┌─ TEXT UNDER STUDY

It’s a good idea to explore the pros and cons of working out as a senior before you decide if you should and what type of exercise regimen is best for you.

Benefits of Exercising as You Age

What many people don’t realize is that your needs for exercise actually grow as you age. In fact, many medical conditions commonly associated with aging can be improved with regular exercise, according to Aging Care. These conditions include:

  • Alzheimer’s Disease
  • Colon Cancer
  • Dementia
  • Depression
  • Diabetes
  • Heart Disease
  • High Blood Pressure
  • Osteoarthritis
  • Osteoporosis

Beyond these benefits, though, the Centers for Disease Control and Prevention (CDC) advises that there are many benefits to regular exercise for older adults, including:

  • Improving balance.
  • Building confidence.
  • Fostering feelings of well-being.
  • Increasing stamina.
  • Reducing inflammation.
  • Strengthening bones.

Perhaps the biggest benefit of exercising for those who are aging is one that isn’t discussed very often, but it highly important to people who are aging. It prolongs your independence. The more things you can do on your own – and continue to do on your own – the better it is for your overall quality of life. After all, a good, long life is about so much more than the number of years. It’s about how much living you pack into those years.

The World Health Organization (WHO) recommends adults over the age of 65 participate in 150 minutes of moderate-intensity aerobic activities throughout the week in rounds lasting at least 10 minutes.

You may have been convinced that because you didn’t exercise in your youth, it’s too late to get started now. CBS News recently reported that this is not the case. In fact, one study they reported on found that adults over the age of 64 who participated in moderate-to-vigorous levels of exercise at least one time a week were “three or four times more likely to remain healthy while aging” in comparison to those who engaged in no exercise.

Potential Cons of Exercising as an Older Adult

That being said, there are a few considerations to keep in mind as you explore your options for exercising as you age. Muscle pain and strain are chief among them. However, there are very real risks to consider, such as the risk of falling and breaking bones.

└─

#### [THINGS TO DO]
1. Answer these questions from the text on exercise for older adults:
(a) How many minutes of moderate-intensity aerobic activity per week does the World Health Organization recommend for adults over 65?
(b) What is described as perhaps the biggest benefit of exercising for those who are aging?
(c) What are named as chief among the considerations when exercising as you age?
2. Carry on the text on exercise for older adults from its last sentence.
The rows that come next are separate material with no connection to the text on exercise for older adults.

┌─ INFORMATION SUPPLIED

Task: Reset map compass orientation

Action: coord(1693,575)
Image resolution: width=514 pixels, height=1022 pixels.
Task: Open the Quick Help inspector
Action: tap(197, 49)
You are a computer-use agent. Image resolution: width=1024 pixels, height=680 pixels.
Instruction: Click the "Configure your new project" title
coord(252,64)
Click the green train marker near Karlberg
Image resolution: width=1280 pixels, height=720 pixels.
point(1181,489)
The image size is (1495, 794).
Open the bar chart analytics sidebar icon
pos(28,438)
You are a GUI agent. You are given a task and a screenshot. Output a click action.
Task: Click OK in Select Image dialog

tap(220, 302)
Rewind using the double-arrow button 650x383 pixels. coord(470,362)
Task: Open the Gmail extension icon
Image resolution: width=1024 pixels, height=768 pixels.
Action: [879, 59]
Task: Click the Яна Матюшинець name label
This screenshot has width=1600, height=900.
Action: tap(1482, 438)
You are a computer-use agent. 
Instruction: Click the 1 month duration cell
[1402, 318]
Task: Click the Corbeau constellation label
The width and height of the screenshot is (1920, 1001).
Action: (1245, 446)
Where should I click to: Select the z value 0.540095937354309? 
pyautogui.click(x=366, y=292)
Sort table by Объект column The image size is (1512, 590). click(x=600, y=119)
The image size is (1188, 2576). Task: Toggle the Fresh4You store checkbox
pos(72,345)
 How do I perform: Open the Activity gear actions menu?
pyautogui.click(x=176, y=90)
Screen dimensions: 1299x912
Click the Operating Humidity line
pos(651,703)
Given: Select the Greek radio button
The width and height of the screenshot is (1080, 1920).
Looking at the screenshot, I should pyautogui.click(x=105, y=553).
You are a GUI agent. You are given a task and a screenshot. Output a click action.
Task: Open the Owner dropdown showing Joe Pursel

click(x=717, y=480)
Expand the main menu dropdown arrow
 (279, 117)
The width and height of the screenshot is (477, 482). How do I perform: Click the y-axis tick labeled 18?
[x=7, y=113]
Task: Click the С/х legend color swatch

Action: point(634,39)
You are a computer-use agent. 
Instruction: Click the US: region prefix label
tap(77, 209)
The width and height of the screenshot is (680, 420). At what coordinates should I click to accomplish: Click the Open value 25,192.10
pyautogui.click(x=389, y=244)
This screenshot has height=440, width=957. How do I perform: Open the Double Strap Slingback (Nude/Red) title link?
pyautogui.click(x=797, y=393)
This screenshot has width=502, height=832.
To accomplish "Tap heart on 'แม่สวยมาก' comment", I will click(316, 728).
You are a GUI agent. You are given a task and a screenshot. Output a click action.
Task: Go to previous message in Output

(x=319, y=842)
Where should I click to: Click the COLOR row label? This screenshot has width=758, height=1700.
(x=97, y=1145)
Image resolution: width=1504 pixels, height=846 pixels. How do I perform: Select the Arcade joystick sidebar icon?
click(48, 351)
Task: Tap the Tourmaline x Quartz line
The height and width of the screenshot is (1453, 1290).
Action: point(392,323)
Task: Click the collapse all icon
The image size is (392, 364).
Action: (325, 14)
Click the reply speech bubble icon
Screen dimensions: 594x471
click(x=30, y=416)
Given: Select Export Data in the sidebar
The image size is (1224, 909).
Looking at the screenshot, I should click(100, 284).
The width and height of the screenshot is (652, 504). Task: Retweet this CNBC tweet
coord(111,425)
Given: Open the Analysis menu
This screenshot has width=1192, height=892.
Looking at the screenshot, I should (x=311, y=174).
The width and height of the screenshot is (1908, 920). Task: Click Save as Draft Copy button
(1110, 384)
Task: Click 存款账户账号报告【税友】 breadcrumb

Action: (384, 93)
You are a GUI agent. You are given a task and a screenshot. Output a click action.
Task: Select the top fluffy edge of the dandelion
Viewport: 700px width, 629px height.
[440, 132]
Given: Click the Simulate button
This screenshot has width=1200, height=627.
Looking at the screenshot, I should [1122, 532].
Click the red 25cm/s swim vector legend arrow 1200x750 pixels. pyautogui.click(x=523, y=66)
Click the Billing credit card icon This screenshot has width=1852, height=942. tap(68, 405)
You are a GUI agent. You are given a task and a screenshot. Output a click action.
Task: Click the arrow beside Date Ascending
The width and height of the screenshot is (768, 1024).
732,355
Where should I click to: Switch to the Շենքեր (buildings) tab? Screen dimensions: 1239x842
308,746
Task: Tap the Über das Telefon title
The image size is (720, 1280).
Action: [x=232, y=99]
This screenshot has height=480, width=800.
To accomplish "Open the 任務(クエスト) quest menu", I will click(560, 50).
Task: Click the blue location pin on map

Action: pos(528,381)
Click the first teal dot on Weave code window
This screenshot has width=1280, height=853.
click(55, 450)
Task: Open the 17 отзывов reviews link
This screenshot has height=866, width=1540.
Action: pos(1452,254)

└─

#### [PER-TASK ANSWERS]
1.
(a) 150 minutes, in rounds lasting at least 10 minutes.
(b) It prolongs your independence.
(c) Muscle pain and strain.

2.
Your brain may believe you’re still 35, but your body has limitations it didn’t have in your youth and it is easy to overdo it. That is why engaging in supervised or group activities is highly beneficial to aging adults.

Keeping Your Fitness Routine Healthy

Of course, the first thing you need to do before beginning any fitness routine is consulting your physician to find out what kinds of activities are safe for you to do. Your personal physician knows you best and can offer advice and guidance about the types of exercise that will strengthen your core, improve your balance, build muscles, and will not put too much strain on your body or your heart.

Exercising with supervision is another great way to ensure that you have the greatest odds of success and that someone is available to assist you if necessary. If you live alone, consider joining a fitness club that offers aqua fitness classes for older adults. These classes offer aerobic activities that aren’t as jarring to your body as traditional aerobic exercises like jogging.

Consider other low-impact exercises if you have joint issues you’re hoping to work through like Tai Chi and yoga. In fact, yoga offers many benefits for healthy aging, including minimizing hypertension, strengthening bones, and promoting weight loss.

Remember, before you embark on any new fitness program, regardless of your age, inform your physician who can let you know if you have any restrictions or limitations to adhere to.